### ИСХОДНЫЙ ОТРЫВОК
Пшибышевский властвовал тогда над многими умами. Приблизительно в это же время П. М. Ярцев опубликовал в «Театре и искусстве» большую статью, посвященную «Снегу». Говоря о Станиславе Пшибышевском как о крупном таланте, автор через его пьесу выходил к рассуждениям о новом искусстве вообще, высказав, в частности, важную, на наш взгляд, мысль: «В формах ясных новое искусство является прямым отображением {111} больной и тревожной души современности. В подражательных крайностях оно представляется туманным бредом — непонятным и бесформенным»[ccclxxviii].

Ярцев видел в пьесе глубокую идею: «Есть “звезды”… В том, что есть такие звезды и в том, что их власть шире рамок, в которые уложена жизнь, заключена трагедия современной души. Формы жизни уже тех влечений, которые “звезды” пробуждают в душе. И человеку остается умертвить в себе мощь созидания новых ценностей — погасить свою “звезду”, — если он не в силах вынести страдания близких ему людей, и “раздавить цветок железною ногою”. Но человек, охваченный “тоскою”, должен идти за “звездой” и открывать те “новые миры” (чувства, мысли, формы жизни, отношения), которые иначе осмыслят жизнь и где будет меньше ненужных страданий»[ccclxxix].

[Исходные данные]
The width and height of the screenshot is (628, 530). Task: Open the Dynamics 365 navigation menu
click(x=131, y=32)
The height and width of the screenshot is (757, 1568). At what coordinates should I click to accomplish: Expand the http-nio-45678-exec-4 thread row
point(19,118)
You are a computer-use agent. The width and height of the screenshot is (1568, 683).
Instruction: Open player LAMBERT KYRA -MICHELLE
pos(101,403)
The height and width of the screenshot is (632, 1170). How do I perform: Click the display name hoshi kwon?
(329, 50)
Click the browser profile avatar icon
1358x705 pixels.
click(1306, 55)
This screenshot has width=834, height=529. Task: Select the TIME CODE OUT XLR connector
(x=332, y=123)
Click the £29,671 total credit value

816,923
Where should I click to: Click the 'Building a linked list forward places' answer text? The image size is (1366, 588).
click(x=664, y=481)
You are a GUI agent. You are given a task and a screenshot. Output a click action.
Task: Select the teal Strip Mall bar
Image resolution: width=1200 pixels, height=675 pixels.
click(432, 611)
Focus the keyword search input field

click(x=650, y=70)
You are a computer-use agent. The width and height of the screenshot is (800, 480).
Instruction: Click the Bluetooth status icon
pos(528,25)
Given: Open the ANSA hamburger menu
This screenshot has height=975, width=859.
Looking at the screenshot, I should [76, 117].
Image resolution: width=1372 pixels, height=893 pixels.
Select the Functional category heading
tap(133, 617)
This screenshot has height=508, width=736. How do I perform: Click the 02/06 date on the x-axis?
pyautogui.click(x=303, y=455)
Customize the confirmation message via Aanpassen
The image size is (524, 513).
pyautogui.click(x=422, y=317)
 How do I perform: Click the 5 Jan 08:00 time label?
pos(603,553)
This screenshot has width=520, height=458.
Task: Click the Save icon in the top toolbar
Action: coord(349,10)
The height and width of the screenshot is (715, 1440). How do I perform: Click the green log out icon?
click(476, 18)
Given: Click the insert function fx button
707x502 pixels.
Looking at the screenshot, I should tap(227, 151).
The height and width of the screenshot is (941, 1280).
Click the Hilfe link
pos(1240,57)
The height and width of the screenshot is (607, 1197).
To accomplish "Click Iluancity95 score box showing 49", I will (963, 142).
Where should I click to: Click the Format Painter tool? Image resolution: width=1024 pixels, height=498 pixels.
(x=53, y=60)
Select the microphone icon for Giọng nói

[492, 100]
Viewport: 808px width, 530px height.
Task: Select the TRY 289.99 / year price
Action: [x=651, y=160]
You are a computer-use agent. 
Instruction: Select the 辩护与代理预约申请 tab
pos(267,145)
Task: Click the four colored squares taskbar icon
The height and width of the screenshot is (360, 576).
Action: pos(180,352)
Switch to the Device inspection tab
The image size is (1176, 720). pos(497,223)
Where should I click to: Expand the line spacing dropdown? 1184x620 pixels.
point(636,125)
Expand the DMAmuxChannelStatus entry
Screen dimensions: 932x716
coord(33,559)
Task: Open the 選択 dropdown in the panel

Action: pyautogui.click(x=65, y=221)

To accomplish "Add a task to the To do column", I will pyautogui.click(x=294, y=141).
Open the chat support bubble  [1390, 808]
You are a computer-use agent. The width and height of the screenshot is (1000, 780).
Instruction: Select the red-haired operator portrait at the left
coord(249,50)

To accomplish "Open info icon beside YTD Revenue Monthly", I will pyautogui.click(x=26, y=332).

### ИСПОЛЬЗУЯ СВЕДЕНИЯ
• A. В каком издании, согласно отрывку о пьесе «Снег», П. М. Ярцев опубликовал свою статью?
• B. Продолжите отрывок о пьесе «Снег» после его последнего предложения.

### ОТВЕТЫ ПО ПОРЯДКУ
• A. В «Театре и искусстве».

• B.
«Больная и тревожная душа современности» — это волновало и Мейерхольда. В то же время он не мог не понимать: для того, чтобы спектакль стал «прямым отображением больной и тревожной души», а не «туманным бредом — непонятным и бесформенным», надо найти некие, отличные от знакомых ему, приемы постановки, способные выявить «абстракцию, грацию, красоту и поэзию» пьесы Пшибышевского. Предстояли поиски «ясных форм» нового искусства.

Мейерхольд не мог не отдавать себе отчета в том, как, скорее всего, отнесется к этому публика. В день премьеры «Юг» поместил статью, призванную, вероятно, упредить нежелательную реакцию. Под статьей нет подписи, но автором ее предположительно могли быть либо сам Мейерхольд, либо Ремизов.

«Символистская драма, — говорилось в статье, — как один из главных побегов искусства, стремится к синтезу, к символу (соединению), от отдельного к целому. В этом и вся идейность такой драмы, но, чтобы ее уловить и заметить, необходима аккомодация (приспособление) духовного зрения: мы так привыкли искать в искусстве воспроизведения жизни, новой ли, старой ли, ее смысла или бессмыслицы, цели и т. п., что попытку разбить стены повседневности и представить бьющуюся душу человеческую легко и проглядеть. А раз это просмотрено, такая драма теряет всякую ценность и смысл, и даже интерес»[ccclxxx].

В записных книжках Мейерхольда спектакль расписан довольно подробно. Во всяком случае, в том, что касается световой партитуры[ccclxxxi]. Из этих записей ясно, что режиссер использовал новый для тогдашнего театра прием, основанный на нюансах освещения. Сама по себе важность и эффектность света, конечно, не была новостью на театре. Однако Мейерхольд попытался сделать свет основным носителем идеи и настроения, а это было ново.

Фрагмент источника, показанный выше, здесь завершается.